Tarefas escritas:
a: Segundo o texto sobre a substituição de senhas, em que revista Eric Groose e Mayank Upadhyay publicaram seu artigo?
b: Reproduza fielmente o trecho do texto sobre a substituição de senhas entre "A proposta da" e "com as senhas.", inclusive.

___ Texto do documento ___

A proposta da associação é substituir a senha por diversas formas de identificação. Uma delas são chaves USB que, ao serem plugadas, mostram números específicos, como os tolkens de bancos. Entre os outros recursos estudados estão a instalação de um chip de segurança dentro do computador e a leitura da impressão digital. Todas as tecnologias são pensadas para o maior número possível de serviços e usam um sistema de autenticação dupla: caso alguém passe por uma delas e insistentemente erre na segunda fase, o programa imediatamente barra o possível invasor e reforça a segurança. O Google parece atento à gravidade do problema com as senhas. 

 

O vice-presidente de segurança da empresa, Eric Groose, e o engenheiro Mayank Upadhyay afirmaram que os códigos de acesso são cada vez mais inseguros e pouco práticos na internet. A solução proposta por eles é um produto semelhante a um pendrive, que poderá ser embutido em smartphones e até em joias. “Gostaríamos que o seu smartphone ou seu anel com um cartão inteligente autorizasse um computador a liberar seu acesso através de um simples toque, até mesmo em uma situação na qual o telefone esteja sem conexão”, escreveu a dupla, em artigo publicado na revista de engenharia IEEE Security & Privacy Magazine. Caso o objeto fosse perdido ou roubado, o usuário precisaria pedir seu cancelamento, como hoje ocorre com os cartões bancários.

___ Dados fornecidos ___

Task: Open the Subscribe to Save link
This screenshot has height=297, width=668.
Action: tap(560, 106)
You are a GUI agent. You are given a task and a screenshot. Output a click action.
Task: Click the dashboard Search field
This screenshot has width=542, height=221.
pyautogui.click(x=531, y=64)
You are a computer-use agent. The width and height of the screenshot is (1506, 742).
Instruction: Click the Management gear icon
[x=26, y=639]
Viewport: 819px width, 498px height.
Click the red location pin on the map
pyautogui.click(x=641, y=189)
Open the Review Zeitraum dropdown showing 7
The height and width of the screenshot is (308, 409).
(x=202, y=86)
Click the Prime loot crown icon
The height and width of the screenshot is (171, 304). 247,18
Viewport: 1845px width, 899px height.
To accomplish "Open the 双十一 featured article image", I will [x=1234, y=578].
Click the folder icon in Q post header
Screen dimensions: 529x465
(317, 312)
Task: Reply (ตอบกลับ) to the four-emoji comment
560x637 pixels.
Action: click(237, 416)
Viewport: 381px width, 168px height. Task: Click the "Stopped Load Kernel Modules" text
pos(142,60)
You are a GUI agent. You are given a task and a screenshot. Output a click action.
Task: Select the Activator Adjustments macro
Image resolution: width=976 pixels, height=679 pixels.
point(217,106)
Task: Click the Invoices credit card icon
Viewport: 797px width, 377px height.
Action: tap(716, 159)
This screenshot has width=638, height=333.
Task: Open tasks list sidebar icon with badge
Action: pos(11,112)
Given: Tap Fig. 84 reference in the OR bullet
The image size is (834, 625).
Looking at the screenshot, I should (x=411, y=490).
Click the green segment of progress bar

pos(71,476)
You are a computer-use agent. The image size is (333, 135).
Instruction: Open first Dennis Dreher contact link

___

Respostas em ordem:
a: Na revista de engenharia IEEE Security & Privacy Magazine.

b:
A proposta da associação é substituir a senha por diversas formas de identificação. Uma delas são chaves USB que, ao serem plugadas, mostram números específicos, como os tolkens de bancos. Entre os outros recursos estudados estão a instalação de um chip de segurança dentro do computador e a leitura da impressão digital. Todas as tecnologias são pensadas para o maior número possível de serviços e usam um sistema de autenticação dupla: caso alguém passe por uma delas e insistentemente erre na segunda fase, o programa imediatamente barra o possível invasor e reforça a segurança. O Google parece atento à gravidade do problema com as senhas.